The data Start Marker

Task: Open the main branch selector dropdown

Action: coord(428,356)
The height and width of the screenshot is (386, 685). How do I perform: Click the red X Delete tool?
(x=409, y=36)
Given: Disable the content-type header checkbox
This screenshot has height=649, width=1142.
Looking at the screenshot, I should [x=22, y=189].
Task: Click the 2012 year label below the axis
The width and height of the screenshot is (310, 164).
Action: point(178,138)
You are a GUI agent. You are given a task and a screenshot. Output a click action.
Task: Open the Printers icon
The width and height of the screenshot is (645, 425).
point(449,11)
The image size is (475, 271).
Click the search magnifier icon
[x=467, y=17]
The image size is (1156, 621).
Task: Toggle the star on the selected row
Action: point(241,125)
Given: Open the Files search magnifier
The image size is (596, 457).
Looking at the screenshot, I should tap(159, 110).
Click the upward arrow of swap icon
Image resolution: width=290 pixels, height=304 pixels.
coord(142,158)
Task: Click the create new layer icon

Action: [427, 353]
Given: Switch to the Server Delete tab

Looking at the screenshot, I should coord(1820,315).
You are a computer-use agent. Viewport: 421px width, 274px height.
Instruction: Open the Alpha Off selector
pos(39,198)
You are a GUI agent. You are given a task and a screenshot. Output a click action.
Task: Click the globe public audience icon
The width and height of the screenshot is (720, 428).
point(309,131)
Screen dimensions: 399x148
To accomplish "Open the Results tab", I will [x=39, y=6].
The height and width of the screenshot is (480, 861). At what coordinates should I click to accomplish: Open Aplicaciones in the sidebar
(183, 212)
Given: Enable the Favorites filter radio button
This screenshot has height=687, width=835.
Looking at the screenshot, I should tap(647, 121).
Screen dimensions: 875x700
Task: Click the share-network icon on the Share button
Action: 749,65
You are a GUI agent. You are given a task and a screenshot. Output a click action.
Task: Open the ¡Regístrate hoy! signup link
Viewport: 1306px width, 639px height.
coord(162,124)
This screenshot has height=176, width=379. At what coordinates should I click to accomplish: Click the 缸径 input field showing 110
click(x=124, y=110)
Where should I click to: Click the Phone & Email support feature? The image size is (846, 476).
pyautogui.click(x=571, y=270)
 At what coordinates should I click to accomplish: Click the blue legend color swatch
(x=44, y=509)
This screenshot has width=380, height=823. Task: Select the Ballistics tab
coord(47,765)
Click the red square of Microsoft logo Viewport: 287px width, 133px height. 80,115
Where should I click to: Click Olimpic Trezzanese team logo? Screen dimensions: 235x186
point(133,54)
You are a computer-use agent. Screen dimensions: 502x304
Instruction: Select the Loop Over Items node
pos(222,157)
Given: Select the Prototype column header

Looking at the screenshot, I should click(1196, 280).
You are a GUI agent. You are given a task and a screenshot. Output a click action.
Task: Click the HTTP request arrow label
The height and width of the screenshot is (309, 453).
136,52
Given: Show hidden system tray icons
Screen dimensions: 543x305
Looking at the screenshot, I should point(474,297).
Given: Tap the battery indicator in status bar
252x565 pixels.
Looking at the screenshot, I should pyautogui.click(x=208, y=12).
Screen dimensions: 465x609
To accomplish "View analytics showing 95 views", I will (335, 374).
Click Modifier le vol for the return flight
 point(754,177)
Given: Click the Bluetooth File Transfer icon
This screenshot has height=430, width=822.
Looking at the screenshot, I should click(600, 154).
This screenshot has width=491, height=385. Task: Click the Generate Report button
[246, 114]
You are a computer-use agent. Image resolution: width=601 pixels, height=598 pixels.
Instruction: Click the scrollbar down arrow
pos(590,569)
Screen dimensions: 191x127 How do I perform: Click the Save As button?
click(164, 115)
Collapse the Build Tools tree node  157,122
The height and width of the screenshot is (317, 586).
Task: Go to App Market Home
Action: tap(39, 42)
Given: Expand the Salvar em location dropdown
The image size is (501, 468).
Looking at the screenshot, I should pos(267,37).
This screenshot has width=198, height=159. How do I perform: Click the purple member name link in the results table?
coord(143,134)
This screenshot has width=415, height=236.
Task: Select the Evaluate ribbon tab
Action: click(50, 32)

The data End Marker

• **Work instruction**
The number of lines above containing the word "label" is all that should be returned.

• **Response**
2